SCIENTIFIC WORKS OF THE LITHUANIAN INSTITUTE OF

HORTICULTURE AND LITHUANIAN UNIVERSITY OF

AGRICULTURE. SODININKYSTĖ IR DARŽININKYSTĖ. 2008. 27(2).

Reaction of model plant Crepis capillaris to

stress-inducing factors – ozone and UV-B

Vida Rančelienė, Regina Vyšniauskienė

Institute of Botany, Žaliųjų ežerų str. 49, Vilnius LT-08406, Lithuania

E-mail: vida.ranceliene@botanika.lt

Stress inducing effect of ozone and UV-B on plants is well known. However, despite the

different molecular mechanisms of their action, both factors have common mechanisms, such

as affected photosynthesis and synthesis of photosynthetic pigments, induction of oxidative

burst. Action of different doses of both factors was compared on the same plant material of

Crepis capillaris in experimentally changed temperature (21/14 °C, 25/16 °C) and CO 2 (350

and 700 ppm) conditions. The doses of UV-B were 0; 2; 4 kJm -2 and of O 3 – 20; 40; 80 ppb.

The most sensitive for UV-B was the leaf area, which decreased proportionally to the dose of

UV-B. C. capillaris has primarily developed mechanisms of adaptation to alterations of the

tested environmental conditions. That was shown by increased activity of SOD (superoxide

dismutase), relatively stable level of pigment synthesis and only slow alteration of protein content

in leaves. However, the observed effects depended on temperature and CO 2 conditions.

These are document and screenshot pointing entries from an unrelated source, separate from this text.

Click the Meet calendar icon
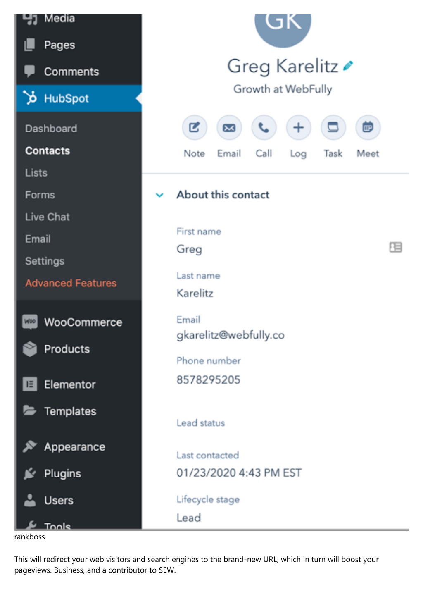 368,127
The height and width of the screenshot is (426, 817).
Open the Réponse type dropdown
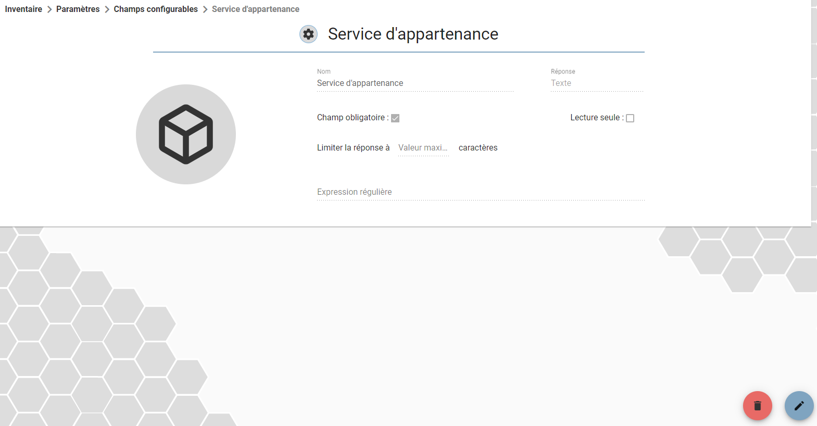[597, 83]
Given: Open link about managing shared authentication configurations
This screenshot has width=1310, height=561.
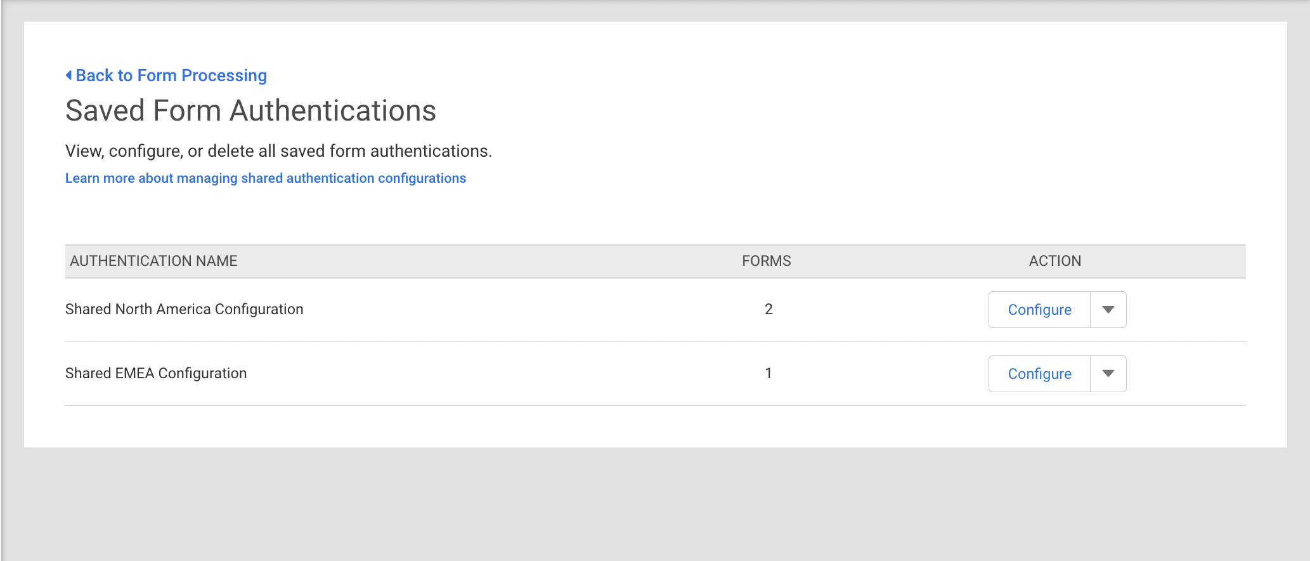Looking at the screenshot, I should pyautogui.click(x=265, y=178).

Key words: Crepis capillaris, complex action, elevated CO 2 , temperature, ozone,

UV-B.

Introduction. Rising concentrations of CO 2, tropospheric ozone (O 3 ) and surface

level of UV radiation as a result of increasing industrial activity (IPCC, 2001; Karnosky

et al., 2005; Hidema, Kumagai, 2006) alter plant performance in both natural and

managed ecosystems. Enriched CO 2 and O 3 typically have opposing effects on plant

productivity, resistance to pathogens and other physiological features, including activity

of photosynthesis (Allen et al., 1997; Krupa, 2003; Ashmore, 2005; Rämö et al., 2006;

Qaderi et al., 2007; Awmack et al., 2007; Plessl et al., 2007). However, joint action of

those factors is investigated insufficiently and depends upon plant species, genotype,

geographic location and many uncontrolled environmental conditions (Feder, Shrier,

1990; Allen et al., 1997; Krupa, 2003; Karnosky et al., 2005; Rämö et al., 2006; Koti

et al., 2006; Tegelberg et al., 2008).

Our many-year experience shows that model plant Crepis capillaris (L.) Wallr.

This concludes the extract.